■ **Task directions**
Reproduce each of the following records line for line, with no changes.

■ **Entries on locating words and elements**
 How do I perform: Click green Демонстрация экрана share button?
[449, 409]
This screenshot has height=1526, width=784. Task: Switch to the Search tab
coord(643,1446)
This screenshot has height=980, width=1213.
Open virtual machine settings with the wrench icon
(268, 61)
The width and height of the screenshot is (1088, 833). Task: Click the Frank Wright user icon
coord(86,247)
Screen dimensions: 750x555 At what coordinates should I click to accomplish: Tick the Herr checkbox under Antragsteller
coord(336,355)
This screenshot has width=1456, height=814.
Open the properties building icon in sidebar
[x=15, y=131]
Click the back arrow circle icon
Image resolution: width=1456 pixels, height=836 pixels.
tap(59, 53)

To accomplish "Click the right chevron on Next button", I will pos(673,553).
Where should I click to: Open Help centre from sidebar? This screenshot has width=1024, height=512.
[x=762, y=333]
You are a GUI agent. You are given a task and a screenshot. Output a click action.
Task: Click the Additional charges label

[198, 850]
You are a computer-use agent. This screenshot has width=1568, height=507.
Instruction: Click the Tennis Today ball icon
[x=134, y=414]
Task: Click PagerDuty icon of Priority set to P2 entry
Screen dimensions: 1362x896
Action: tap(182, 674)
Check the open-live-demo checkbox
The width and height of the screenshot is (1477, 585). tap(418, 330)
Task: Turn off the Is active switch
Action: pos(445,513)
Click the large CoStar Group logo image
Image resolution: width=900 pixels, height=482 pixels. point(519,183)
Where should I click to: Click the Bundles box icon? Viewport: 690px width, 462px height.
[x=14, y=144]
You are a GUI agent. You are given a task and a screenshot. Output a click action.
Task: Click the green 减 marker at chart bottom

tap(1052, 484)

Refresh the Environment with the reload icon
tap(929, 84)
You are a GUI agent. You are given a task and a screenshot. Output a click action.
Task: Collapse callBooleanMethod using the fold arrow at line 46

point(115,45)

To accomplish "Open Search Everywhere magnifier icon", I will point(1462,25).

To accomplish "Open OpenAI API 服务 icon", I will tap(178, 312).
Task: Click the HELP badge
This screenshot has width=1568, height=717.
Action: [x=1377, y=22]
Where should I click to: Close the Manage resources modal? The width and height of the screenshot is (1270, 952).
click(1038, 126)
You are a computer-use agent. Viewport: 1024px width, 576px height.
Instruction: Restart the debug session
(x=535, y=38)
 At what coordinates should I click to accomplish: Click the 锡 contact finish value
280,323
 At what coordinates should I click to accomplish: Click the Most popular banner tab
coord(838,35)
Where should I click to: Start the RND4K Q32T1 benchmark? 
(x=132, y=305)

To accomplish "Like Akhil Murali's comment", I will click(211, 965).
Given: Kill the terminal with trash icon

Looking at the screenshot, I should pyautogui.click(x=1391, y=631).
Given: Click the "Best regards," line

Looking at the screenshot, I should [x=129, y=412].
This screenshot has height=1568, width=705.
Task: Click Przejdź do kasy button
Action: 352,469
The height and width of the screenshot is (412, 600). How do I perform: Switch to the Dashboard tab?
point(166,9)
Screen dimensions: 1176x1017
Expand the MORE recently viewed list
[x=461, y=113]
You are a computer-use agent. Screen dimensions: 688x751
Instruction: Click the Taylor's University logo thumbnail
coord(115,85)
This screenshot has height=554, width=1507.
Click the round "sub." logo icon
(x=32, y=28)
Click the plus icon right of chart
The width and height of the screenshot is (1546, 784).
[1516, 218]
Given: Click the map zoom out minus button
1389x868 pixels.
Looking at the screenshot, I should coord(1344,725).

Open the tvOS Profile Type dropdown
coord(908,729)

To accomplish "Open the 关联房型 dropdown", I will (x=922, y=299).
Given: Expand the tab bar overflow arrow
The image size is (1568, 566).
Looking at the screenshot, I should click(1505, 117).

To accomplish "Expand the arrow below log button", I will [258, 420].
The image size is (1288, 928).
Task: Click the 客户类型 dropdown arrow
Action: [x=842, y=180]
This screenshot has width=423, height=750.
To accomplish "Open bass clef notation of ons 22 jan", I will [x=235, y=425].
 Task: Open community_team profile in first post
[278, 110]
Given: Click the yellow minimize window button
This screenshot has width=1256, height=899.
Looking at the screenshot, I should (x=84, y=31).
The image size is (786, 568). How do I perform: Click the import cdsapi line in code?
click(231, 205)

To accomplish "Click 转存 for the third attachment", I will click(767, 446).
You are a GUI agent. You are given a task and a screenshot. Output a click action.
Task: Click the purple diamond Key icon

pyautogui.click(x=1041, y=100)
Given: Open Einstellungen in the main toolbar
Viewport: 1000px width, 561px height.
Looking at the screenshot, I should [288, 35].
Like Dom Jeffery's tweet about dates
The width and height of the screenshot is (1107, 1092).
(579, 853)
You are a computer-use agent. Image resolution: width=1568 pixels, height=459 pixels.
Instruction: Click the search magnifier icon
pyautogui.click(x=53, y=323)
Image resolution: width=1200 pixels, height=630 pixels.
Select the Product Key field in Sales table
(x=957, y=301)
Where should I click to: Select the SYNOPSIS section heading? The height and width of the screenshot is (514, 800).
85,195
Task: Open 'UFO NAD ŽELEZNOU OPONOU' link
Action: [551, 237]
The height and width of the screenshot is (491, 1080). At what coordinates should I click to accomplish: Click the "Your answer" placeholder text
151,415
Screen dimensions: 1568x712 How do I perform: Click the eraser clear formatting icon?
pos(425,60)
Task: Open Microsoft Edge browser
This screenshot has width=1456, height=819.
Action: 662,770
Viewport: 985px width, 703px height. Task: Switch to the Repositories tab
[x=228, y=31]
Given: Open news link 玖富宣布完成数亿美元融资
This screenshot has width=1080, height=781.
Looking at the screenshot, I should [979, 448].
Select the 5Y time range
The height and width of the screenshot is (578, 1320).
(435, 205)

■ **Answer**
 How do I perform: Click green Демонстрация экрана share button?
[449, 409]
This screenshot has height=1526, width=784. Task: Switch to the Search tab
coord(643,1446)
This screenshot has height=980, width=1213.
Open virtual machine settings with the wrench icon
(268, 61)
The width and height of the screenshot is (1088, 833). Task: Click the Frank Wright user icon
coord(86,247)
Screen dimensions: 750x555 At what coordinates should I click to accomplish: Tick the Herr checkbox under Antragsteller
coord(336,355)
This screenshot has width=1456, height=814.
Open the properties building icon in sidebar
[x=15, y=131]
Click the back arrow circle icon
Image resolution: width=1456 pixels, height=836 pixels.
tap(59, 53)

To accomplish "Click the right chevron on Next button", I will pos(673,553).
Where should I click to: Open Help centre from sidebar? This screenshot has width=1024, height=512.
[x=762, y=333]
You are a GUI agent. You are given a task and a screenshot. Output a click action.
Task: Click the Additional charges label

[198, 850]
You are a computer-use agent. This screenshot has width=1568, height=507.
Instruction: Click the Tennis Today ball icon
[x=134, y=414]
Task: Click PagerDuty icon of Priority set to P2 entry
Screen dimensions: 1362x896
Action: tap(182, 674)
Check the open-live-demo checkbox
The width and height of the screenshot is (1477, 585). tap(418, 330)
Task: Turn off the Is active switch
Action: pos(445,513)
Click the large CoStar Group logo image
Image resolution: width=900 pixels, height=482 pixels. point(519,183)
Where should I click to: Click the Bundles box icon? Viewport: 690px width, 462px height.
[x=14, y=144]
You are a GUI agent. You are given a task and a screenshot. Output a click action.
Task: Click the green 减 marker at chart bottom

tap(1052, 484)

Refresh the Environment with the reload icon
tap(929, 84)
You are a GUI agent. You are given a task and a screenshot. Output a click action.
Task: Collapse callBooleanMethod using the fold arrow at line 46

point(115,45)

To accomplish "Open Search Everywhere magnifier icon", I will point(1462,25).

To accomplish "Open OpenAI API 服务 icon", I will tap(178, 312).
Task: Click the HELP badge
This screenshot has width=1568, height=717.
Action: [x=1377, y=22]
Where should I click to: Close the Manage resources modal? The width and height of the screenshot is (1270, 952).
click(1038, 126)
You are a computer-use agent. Viewport: 1024px width, 576px height.
Instruction: Restart the debug session
(x=535, y=38)
 At what coordinates should I click to accomplish: Click the 锡 contact finish value
280,323
 At what coordinates should I click to accomplish: Click the Most popular banner tab
coord(838,35)
Where should I click to: Start the RND4K Q32T1 benchmark? 
(x=132, y=305)

To accomplish "Like Akhil Murali's comment", I will click(211, 965).
Given: Kill the terminal with trash icon

Looking at the screenshot, I should pyautogui.click(x=1391, y=631).
Given: Click the "Best regards," line

Looking at the screenshot, I should [x=129, y=412].
This screenshot has height=1568, width=705.
Task: Click Przejdź do kasy button
Action: 352,469
The height and width of the screenshot is (412, 600). How do I perform: Switch to the Dashboard tab?
point(166,9)
Screen dimensions: 1176x1017
Expand the MORE recently viewed list
[x=461, y=113]
You are a computer-use agent. Screen dimensions: 688x751
Instruction: Click the Taylor's University logo thumbnail
coord(115,85)
This screenshot has height=554, width=1507.
Click the round "sub." logo icon
(x=32, y=28)
Click the plus icon right of chart
The width and height of the screenshot is (1546, 784).
[1516, 218]
Given: Click the map zoom out minus button
1389x868 pixels.
Looking at the screenshot, I should coord(1344,725).

Open the tvOS Profile Type dropdown
coord(908,729)

To accomplish "Open the 关联房型 dropdown", I will (x=922, y=299).
Given: Expand the tab bar overflow arrow
The image size is (1568, 566).
Looking at the screenshot, I should click(1505, 117).

To accomplish "Expand the arrow below log button", I will [258, 420].
The image size is (1288, 928).
Task: Click the 客户类型 dropdown arrow
Action: [x=842, y=180]
This screenshot has width=423, height=750.
To accomplish "Open bass clef notation of ons 22 jan", I will [x=235, y=425].
 Task: Open community_team profile in first post
[278, 110]
Given: Click the yellow minimize window button
This screenshot has width=1256, height=899.
Looking at the screenshot, I should (x=84, y=31).
The image size is (786, 568). How do I perform: Click the import cdsapi line in code?
click(231, 205)

To accomplish "Click 转存 for the third attachment", I will click(767, 446).
You are a GUI agent. You are given a task and a screenshot. Output a click action.
Task: Click the purple diamond Key icon

pyautogui.click(x=1041, y=100)
Given: Open Einstellungen in the main toolbar
Viewport: 1000px width, 561px height.
Looking at the screenshot, I should [288, 35].
Like Dom Jeffery's tweet about dates
The width and height of the screenshot is (1107, 1092).
(579, 853)
You are a computer-use agent. Image resolution: width=1568 pixels, height=459 pixels.
Instruction: Click the search magnifier icon
pyautogui.click(x=53, y=323)
Image resolution: width=1200 pixels, height=630 pixels.
Select the Product Key field in Sales table
(x=957, y=301)
Where should I click to: Select the SYNOPSIS section heading? The height and width of the screenshot is (514, 800).
85,195
Task: Open 'UFO NAD ŽELEZNOU OPONOU' link
Action: [551, 237]
The height and width of the screenshot is (491, 1080). At what coordinates should I click to accomplish: Click the "Your answer" placeholder text
151,415
Screen dimensions: 1568x712 How do I perform: Click the eraser clear formatting icon?
pos(425,60)
Task: Open Microsoft Edge browser
This screenshot has width=1456, height=819.
Action: 662,770
Viewport: 985px width, 703px height. Task: Switch to the Repositories tab
[x=228, y=31]
Given: Open news link 玖富宣布完成数亿美元融资
This screenshot has width=1080, height=781.
Looking at the screenshot, I should [979, 448].
Select the 5Y time range
The height and width of the screenshot is (578, 1320).
(435, 205)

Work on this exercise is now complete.